● **PROVIDED DATA**:
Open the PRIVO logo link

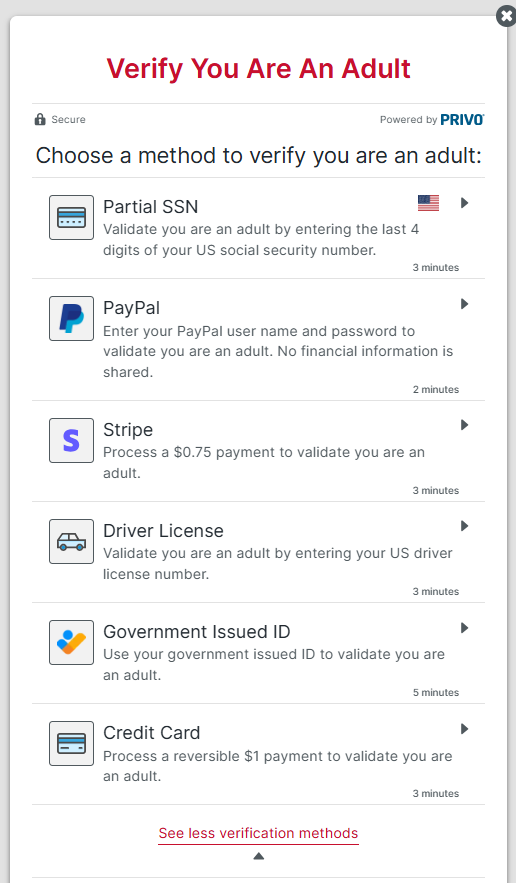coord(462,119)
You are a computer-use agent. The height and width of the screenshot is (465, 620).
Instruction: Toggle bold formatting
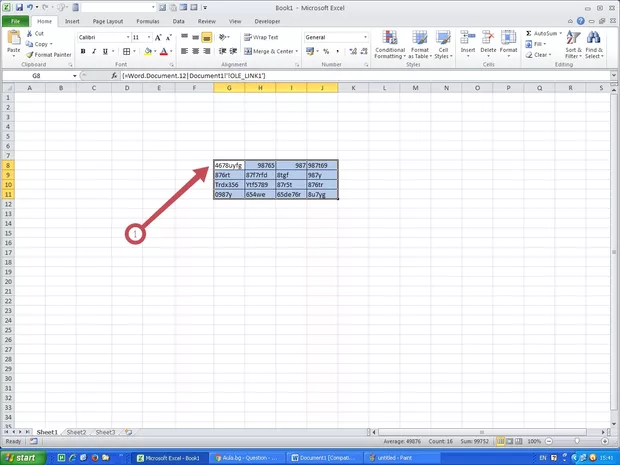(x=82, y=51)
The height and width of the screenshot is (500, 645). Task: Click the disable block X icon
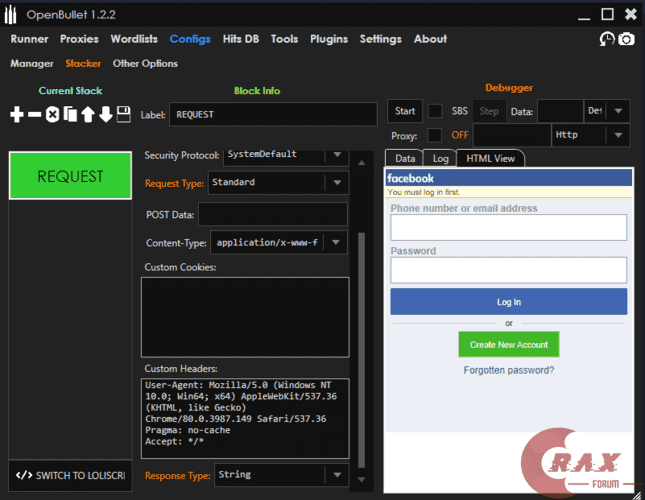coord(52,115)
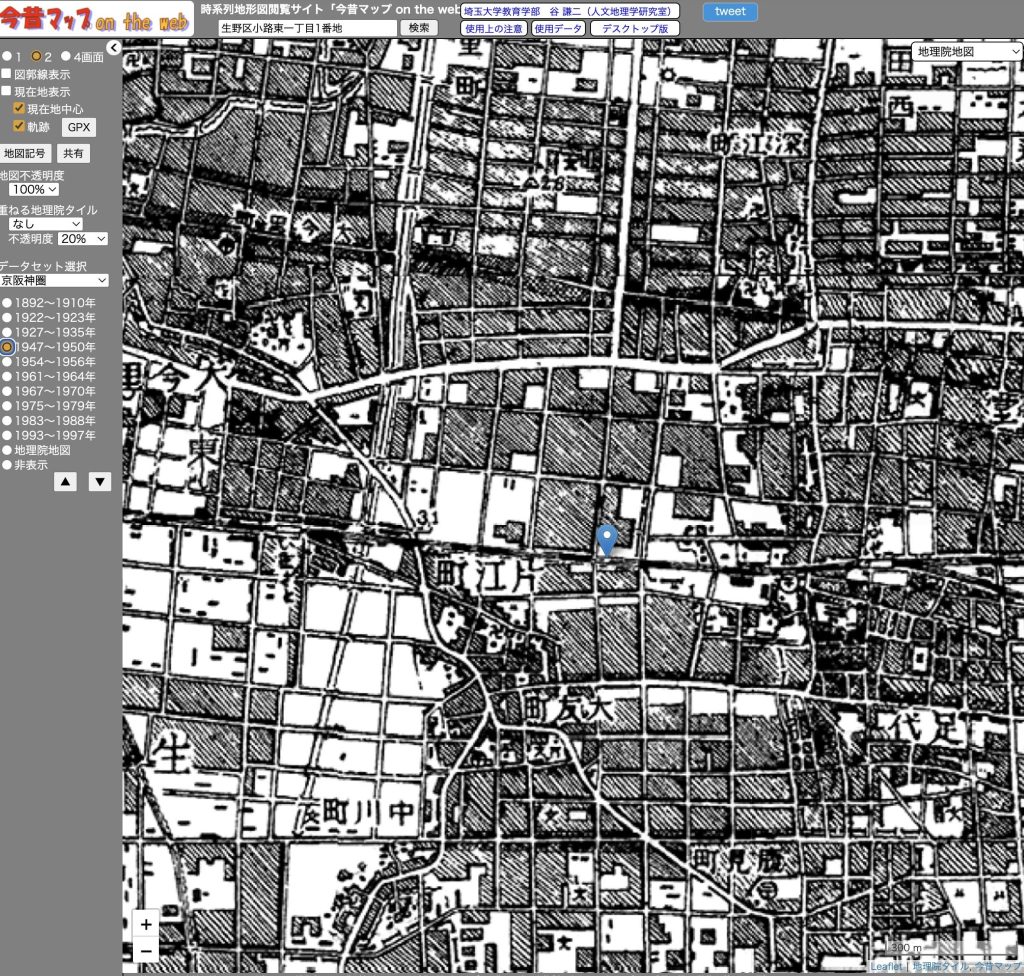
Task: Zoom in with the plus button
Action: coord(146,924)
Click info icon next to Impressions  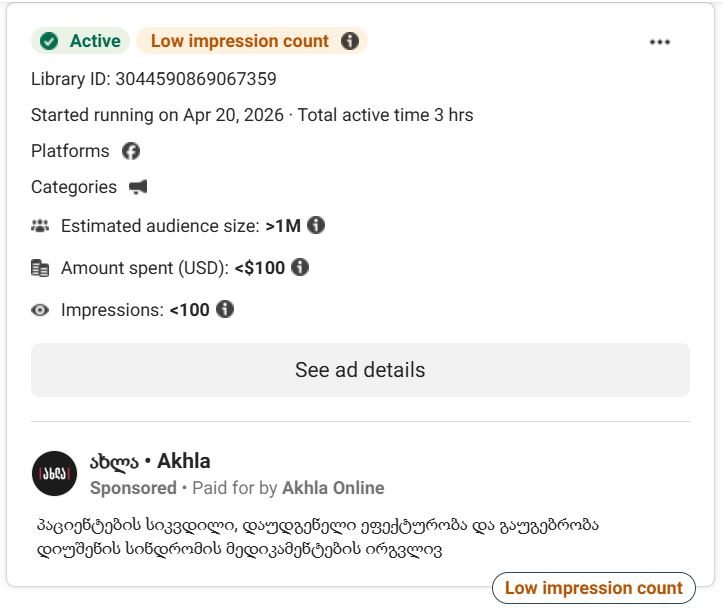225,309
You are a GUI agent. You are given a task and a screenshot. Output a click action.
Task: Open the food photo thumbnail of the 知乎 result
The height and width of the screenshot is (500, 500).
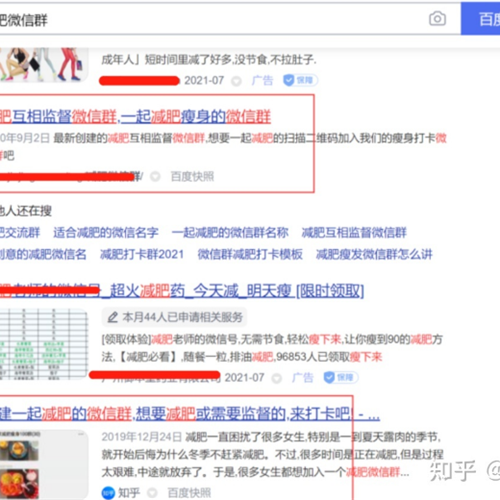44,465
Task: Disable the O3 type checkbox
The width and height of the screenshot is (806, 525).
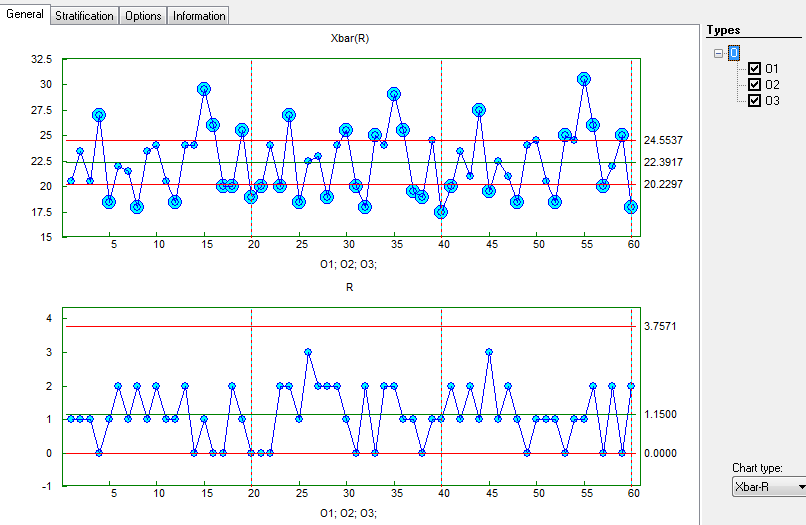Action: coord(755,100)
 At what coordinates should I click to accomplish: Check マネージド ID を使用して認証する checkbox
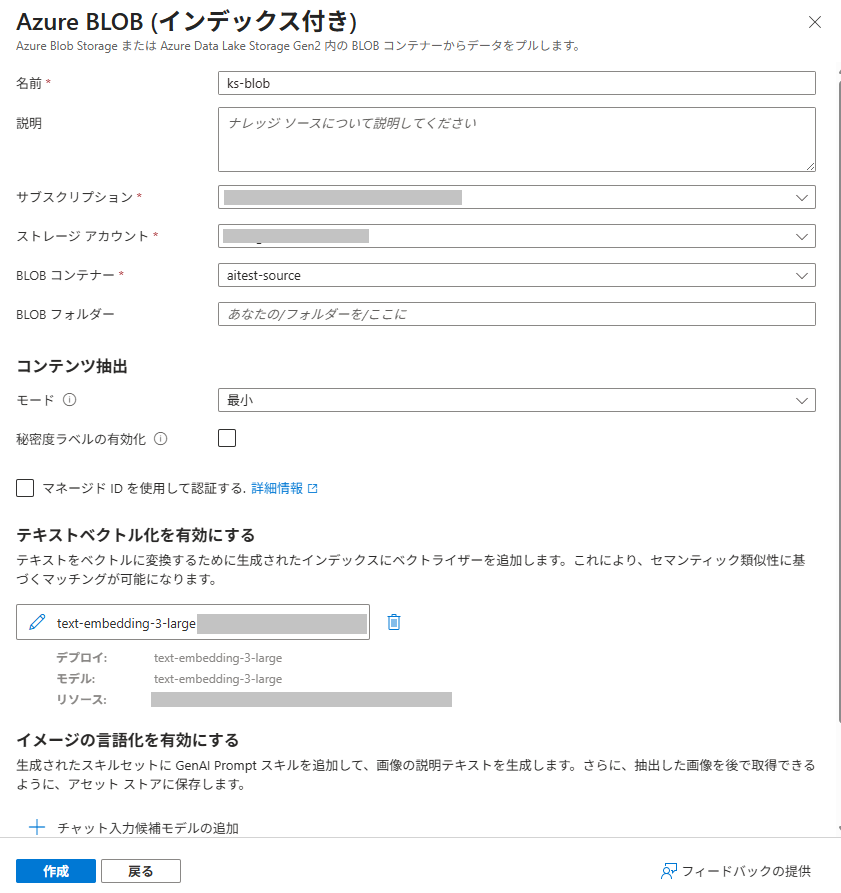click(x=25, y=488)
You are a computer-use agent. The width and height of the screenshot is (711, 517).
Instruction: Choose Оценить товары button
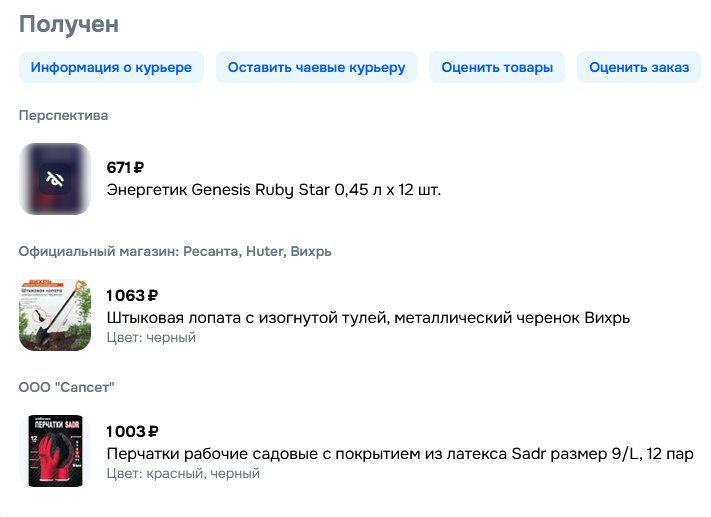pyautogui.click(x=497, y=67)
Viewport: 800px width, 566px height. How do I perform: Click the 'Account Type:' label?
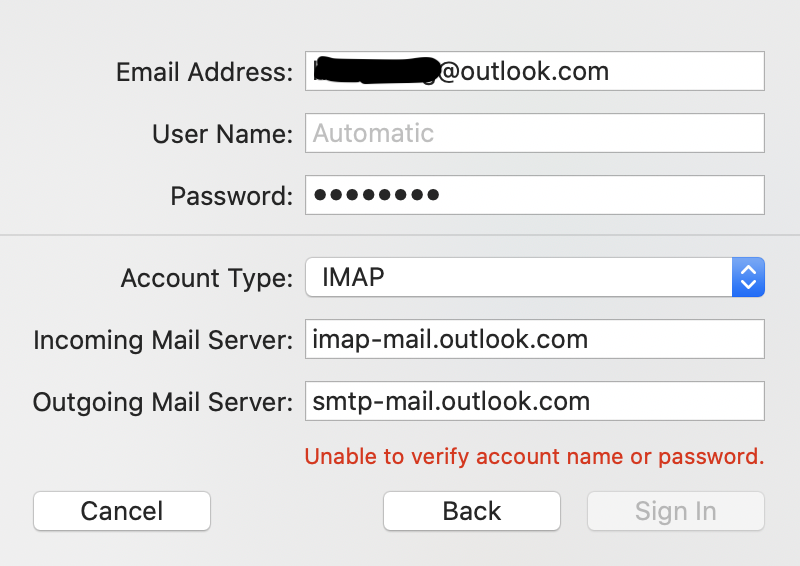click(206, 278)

● **EXERCISE**: Copy every line of the listing that contains the word "agent".

● **COMPLETED EXERCISE**:
You are a computer-use agent. The height and width of the screenshot is (465, 620).
You are a GUI agent. You are given a task and a screenshot. Output a click action.
You are a computer-use agent. The width and height of the screenshot is (711, 517).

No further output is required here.